# GOAL OF THE EXERCISE
From the records below, transcribe only the lines running from the one with "You are a computer-use agent. Image" through the one with "This screenshot has height=572, width=843.". Keep both of those end lines.

┏━━

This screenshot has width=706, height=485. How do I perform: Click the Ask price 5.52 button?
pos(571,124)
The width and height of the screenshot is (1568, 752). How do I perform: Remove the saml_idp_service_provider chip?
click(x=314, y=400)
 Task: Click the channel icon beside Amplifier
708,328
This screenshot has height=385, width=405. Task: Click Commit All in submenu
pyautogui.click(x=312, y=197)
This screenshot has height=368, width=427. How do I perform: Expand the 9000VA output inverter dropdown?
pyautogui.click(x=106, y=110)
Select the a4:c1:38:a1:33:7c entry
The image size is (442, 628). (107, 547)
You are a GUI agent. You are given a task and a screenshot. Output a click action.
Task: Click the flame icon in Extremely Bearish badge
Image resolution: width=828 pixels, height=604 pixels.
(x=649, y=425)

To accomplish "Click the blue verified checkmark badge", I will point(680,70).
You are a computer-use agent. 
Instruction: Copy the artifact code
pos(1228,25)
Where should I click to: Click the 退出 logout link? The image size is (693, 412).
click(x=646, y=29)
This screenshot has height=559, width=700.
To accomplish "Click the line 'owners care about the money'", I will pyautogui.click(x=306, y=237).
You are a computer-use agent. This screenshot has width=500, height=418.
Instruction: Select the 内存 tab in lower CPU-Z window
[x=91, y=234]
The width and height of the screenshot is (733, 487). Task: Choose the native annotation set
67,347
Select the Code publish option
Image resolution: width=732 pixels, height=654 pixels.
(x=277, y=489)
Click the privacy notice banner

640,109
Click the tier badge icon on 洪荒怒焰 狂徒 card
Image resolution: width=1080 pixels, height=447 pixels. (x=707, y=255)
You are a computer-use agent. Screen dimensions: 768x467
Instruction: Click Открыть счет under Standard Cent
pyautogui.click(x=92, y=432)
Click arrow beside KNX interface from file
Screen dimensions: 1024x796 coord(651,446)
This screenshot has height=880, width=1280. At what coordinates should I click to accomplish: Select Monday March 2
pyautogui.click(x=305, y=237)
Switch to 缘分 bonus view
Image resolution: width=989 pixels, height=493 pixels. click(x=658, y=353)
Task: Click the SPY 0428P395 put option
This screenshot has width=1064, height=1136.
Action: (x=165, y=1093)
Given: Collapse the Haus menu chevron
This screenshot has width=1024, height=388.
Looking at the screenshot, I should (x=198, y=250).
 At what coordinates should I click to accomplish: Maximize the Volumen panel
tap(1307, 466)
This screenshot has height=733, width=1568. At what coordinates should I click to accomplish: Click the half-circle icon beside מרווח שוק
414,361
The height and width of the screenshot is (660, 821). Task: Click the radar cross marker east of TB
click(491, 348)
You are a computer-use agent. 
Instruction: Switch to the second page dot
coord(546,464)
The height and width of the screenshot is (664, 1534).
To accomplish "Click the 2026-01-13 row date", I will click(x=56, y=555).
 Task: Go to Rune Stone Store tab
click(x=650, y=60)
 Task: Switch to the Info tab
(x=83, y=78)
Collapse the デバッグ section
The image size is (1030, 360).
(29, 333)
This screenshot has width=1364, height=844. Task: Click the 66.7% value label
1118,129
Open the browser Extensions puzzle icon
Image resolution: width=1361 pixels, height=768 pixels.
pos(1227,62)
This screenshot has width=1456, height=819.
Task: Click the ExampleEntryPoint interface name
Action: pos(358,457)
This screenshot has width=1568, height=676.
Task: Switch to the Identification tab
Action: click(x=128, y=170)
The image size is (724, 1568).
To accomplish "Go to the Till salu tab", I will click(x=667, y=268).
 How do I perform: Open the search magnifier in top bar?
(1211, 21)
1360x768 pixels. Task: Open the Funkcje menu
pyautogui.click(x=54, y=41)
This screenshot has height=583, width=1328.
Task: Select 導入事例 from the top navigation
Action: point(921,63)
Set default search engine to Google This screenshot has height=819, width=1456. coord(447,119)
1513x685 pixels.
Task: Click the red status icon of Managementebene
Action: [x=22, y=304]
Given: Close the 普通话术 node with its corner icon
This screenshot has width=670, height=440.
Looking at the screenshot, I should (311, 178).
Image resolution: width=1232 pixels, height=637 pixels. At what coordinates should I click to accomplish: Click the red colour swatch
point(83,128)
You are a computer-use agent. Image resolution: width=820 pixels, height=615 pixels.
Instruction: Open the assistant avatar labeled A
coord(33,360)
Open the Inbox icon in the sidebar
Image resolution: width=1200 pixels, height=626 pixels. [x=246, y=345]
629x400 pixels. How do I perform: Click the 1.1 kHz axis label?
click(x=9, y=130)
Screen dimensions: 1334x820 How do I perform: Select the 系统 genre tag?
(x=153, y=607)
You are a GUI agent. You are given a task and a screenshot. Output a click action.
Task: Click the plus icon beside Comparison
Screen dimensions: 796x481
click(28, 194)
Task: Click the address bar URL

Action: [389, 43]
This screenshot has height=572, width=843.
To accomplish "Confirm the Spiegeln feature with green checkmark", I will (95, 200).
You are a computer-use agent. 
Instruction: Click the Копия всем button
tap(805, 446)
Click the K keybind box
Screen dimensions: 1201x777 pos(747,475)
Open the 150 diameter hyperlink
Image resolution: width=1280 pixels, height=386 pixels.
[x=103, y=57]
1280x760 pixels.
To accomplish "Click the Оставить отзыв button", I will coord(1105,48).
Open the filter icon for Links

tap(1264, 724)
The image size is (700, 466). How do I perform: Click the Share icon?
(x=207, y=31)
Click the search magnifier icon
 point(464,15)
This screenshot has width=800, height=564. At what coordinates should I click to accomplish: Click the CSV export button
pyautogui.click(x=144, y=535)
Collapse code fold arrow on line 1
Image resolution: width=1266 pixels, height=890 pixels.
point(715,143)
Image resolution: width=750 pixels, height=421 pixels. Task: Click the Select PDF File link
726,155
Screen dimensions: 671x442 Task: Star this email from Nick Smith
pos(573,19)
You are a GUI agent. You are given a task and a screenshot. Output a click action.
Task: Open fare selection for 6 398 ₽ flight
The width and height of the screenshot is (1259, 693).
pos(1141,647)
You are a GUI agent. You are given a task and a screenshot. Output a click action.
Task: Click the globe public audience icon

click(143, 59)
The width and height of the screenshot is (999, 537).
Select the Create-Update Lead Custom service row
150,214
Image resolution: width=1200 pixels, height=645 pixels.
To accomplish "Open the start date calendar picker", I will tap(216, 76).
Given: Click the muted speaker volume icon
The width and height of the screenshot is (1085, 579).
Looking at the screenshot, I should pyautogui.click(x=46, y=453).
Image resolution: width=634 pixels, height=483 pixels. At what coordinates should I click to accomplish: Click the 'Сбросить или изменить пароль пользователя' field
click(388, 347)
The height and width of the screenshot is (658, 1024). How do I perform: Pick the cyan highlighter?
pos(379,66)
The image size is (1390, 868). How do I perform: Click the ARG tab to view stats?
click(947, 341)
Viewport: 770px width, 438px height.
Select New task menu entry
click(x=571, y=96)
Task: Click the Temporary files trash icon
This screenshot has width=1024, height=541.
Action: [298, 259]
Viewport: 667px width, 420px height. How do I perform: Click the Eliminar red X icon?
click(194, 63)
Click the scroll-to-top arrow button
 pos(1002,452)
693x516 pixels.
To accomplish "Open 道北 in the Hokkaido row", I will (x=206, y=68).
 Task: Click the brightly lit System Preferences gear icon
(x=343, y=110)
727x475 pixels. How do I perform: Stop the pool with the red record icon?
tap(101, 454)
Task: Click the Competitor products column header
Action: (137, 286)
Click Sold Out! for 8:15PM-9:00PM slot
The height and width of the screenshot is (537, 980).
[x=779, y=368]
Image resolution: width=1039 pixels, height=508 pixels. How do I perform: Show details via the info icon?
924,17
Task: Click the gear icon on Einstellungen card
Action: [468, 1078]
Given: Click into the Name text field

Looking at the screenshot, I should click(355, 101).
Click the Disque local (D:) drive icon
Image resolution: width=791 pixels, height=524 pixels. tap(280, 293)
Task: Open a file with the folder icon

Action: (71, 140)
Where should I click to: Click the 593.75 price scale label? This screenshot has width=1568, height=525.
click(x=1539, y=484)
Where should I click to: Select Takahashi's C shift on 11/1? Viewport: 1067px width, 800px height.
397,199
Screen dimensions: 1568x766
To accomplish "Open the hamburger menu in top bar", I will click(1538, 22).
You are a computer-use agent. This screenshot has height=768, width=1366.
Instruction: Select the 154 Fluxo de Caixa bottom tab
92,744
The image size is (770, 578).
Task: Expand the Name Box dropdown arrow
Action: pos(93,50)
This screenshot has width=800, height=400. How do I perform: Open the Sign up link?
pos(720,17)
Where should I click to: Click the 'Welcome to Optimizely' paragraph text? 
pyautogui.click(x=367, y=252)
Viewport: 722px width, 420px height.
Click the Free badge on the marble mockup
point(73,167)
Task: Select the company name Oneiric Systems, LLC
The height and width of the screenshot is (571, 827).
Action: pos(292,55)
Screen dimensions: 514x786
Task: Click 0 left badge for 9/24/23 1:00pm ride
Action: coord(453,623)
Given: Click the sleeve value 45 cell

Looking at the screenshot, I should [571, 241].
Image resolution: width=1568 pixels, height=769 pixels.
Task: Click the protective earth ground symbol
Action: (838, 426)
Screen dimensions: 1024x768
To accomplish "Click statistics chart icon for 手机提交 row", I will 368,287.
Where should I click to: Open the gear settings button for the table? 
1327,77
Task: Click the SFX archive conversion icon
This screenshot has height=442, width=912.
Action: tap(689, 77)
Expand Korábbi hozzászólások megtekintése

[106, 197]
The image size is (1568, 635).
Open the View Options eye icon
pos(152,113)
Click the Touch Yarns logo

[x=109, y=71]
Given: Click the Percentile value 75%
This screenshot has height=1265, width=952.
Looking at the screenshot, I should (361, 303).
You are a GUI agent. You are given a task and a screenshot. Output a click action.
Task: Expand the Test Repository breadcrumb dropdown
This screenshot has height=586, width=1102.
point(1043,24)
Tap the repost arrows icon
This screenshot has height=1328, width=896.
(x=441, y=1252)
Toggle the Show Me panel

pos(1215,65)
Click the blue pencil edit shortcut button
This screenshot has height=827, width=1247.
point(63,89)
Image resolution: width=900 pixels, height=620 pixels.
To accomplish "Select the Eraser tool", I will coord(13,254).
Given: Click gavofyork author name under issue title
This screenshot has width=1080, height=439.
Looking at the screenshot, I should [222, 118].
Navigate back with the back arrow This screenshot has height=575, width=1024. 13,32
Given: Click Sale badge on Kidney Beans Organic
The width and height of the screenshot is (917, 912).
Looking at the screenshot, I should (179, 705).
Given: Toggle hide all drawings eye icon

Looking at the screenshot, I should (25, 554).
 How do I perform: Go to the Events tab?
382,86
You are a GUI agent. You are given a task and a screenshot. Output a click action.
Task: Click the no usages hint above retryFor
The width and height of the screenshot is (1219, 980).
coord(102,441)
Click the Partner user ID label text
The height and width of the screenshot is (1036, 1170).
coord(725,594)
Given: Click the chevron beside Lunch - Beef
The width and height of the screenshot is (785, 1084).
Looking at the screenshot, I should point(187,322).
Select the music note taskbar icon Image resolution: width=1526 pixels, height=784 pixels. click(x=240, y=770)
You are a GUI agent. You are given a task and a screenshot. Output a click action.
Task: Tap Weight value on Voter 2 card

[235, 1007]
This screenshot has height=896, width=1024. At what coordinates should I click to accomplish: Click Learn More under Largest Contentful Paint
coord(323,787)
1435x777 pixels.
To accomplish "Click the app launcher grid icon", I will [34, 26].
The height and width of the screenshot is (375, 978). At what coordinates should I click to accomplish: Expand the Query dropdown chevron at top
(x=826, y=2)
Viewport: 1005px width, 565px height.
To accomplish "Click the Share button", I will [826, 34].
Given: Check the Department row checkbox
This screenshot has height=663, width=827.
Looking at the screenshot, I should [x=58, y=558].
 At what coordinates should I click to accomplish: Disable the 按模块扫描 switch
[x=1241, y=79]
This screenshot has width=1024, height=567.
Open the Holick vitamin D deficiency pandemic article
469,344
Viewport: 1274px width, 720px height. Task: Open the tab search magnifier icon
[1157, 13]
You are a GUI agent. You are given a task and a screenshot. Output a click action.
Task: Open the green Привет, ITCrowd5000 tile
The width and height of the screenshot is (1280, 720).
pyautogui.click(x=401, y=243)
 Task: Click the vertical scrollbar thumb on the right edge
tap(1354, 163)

┗━━

# SOLVED PROBLEM
You are a computer-use agent. Image resolution: width=820 pixels, height=615 pixels.
Instruction: Open the assistant avatar labeled A
coord(33,360)
Open the Inbox icon in the sidebar
Image resolution: width=1200 pixels, height=626 pixels. [x=246, y=345]
629x400 pixels. How do I perform: Click the 1.1 kHz axis label?
click(x=9, y=130)
Screen dimensions: 1334x820 How do I perform: Select the 系统 genre tag?
(x=153, y=607)
You are a GUI agent. You are given a task and a screenshot. Output a click action.
Task: Click the plus icon beside Comparison
Screen dimensions: 796x481
click(28, 194)
Task: Click the address bar URL

Action: [389, 43]
This screenshot has height=572, width=843.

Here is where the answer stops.